En Fiera Milano Rho, el SaloneSatellite reunió las propuestas de diseñadores menores de 35 años, donde el chileno Nicolás Romero, de Aiko Design, presentó un nuevo modelo de sus lámparas impresas en 3D. Su Númina Lamp fue premiada con una mención especial por integrar el simbolismo ancestral con la tradición artesanal del mimbre y crin de caballo, en la premiación que destaca lo mejor del diseño joven del mundo.
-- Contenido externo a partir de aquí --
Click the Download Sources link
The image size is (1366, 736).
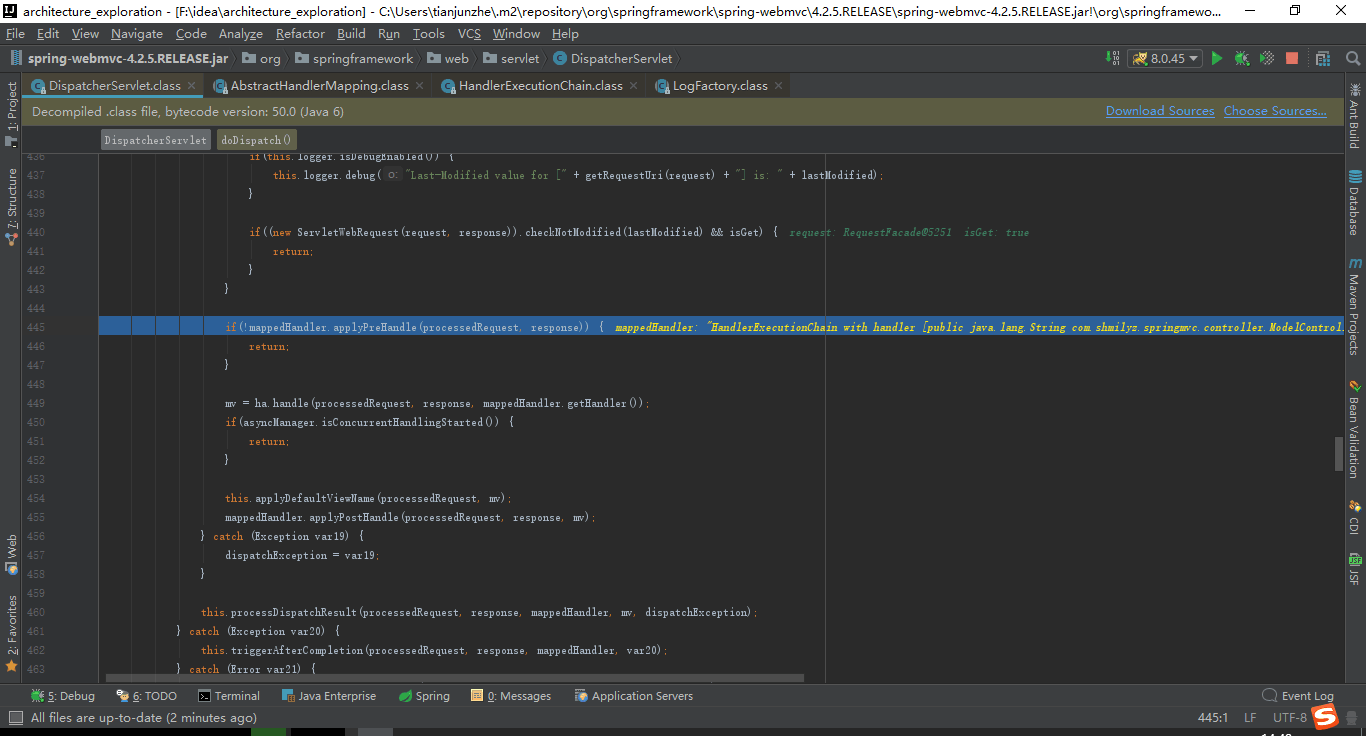[1160, 110]
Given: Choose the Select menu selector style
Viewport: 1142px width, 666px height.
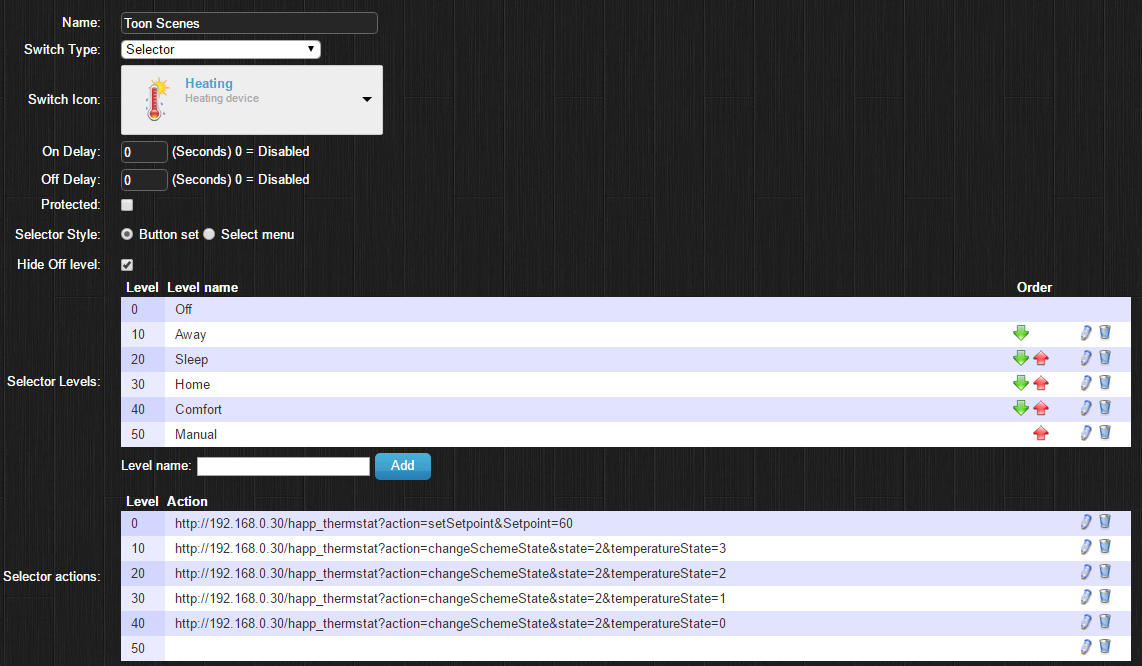Looking at the screenshot, I should (210, 235).
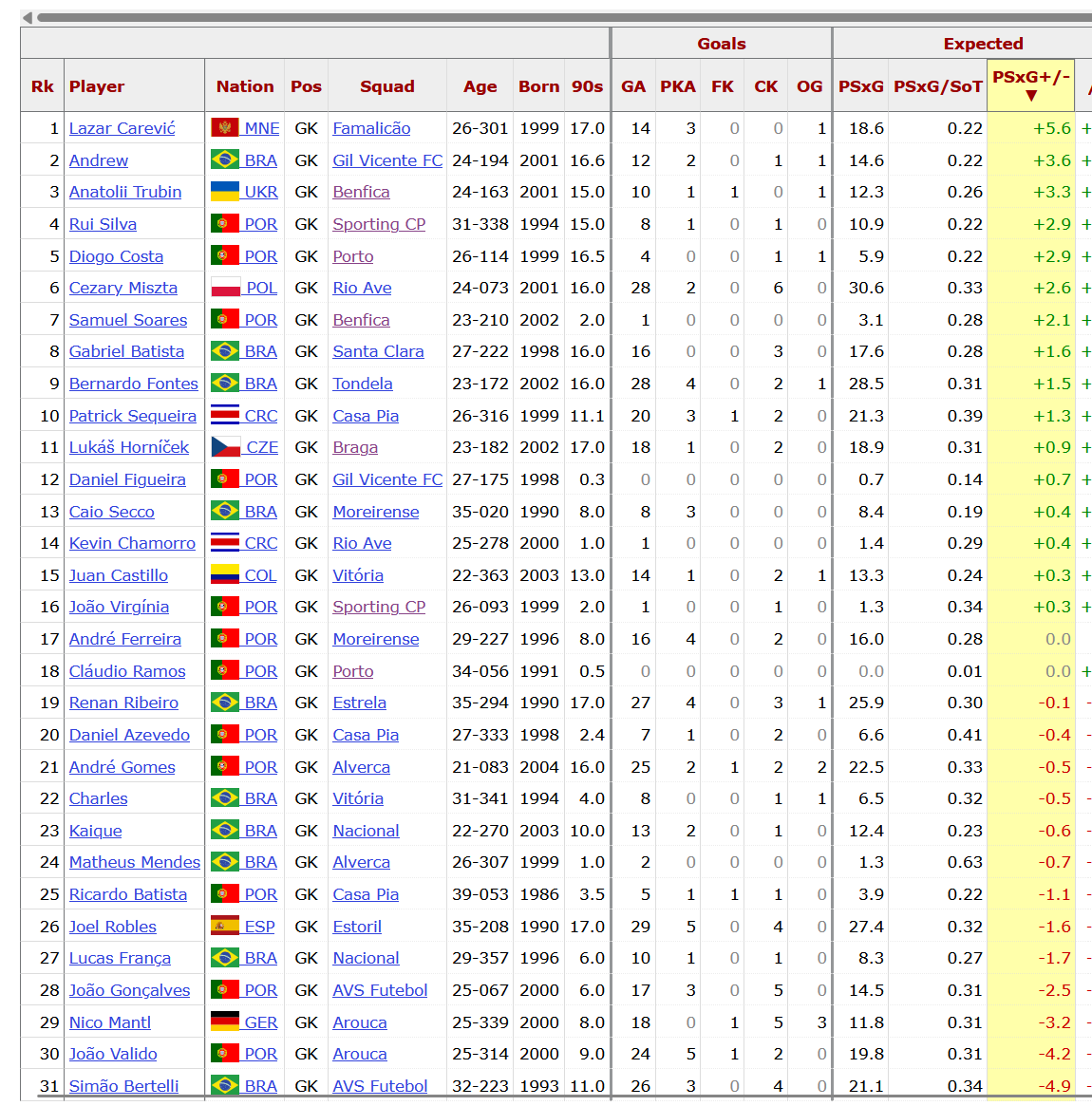The width and height of the screenshot is (1092, 1106).
Task: Click Poland flag icon for Cezary Miszta
Action: tap(225, 288)

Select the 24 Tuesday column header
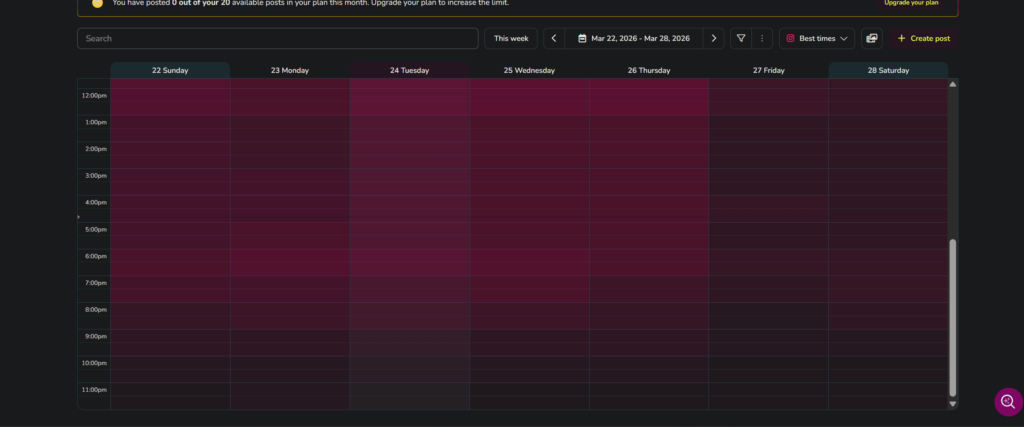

Por último, en Atelier Prato se presentó un pop-up de diseño argentino y chileno, organizado por Unión.e, una plataforma con base en Buenos Aires que conecta el diseño sudamericano con audiencias internacionales. Objetos de pequeña escala, que se mueven entre lo utilitario y lo escultórico, fueron parte de la muestra que reunió a Grupo Bondi ft ReReRe y Fernando Poggio, junto a D.I Gonzalo Díaz Malbran, Decasa Flores y Lucía Ayerbe.


Dentro de esta escena, destaca también la participación de la diseñadora y artista visual chilena Verónica Soto Fadel, cuyo trabajo explora el reflejo, la percepción y la relación entre los objetos y el paisaje, y que por segundo año presenta su trabajo en Milán.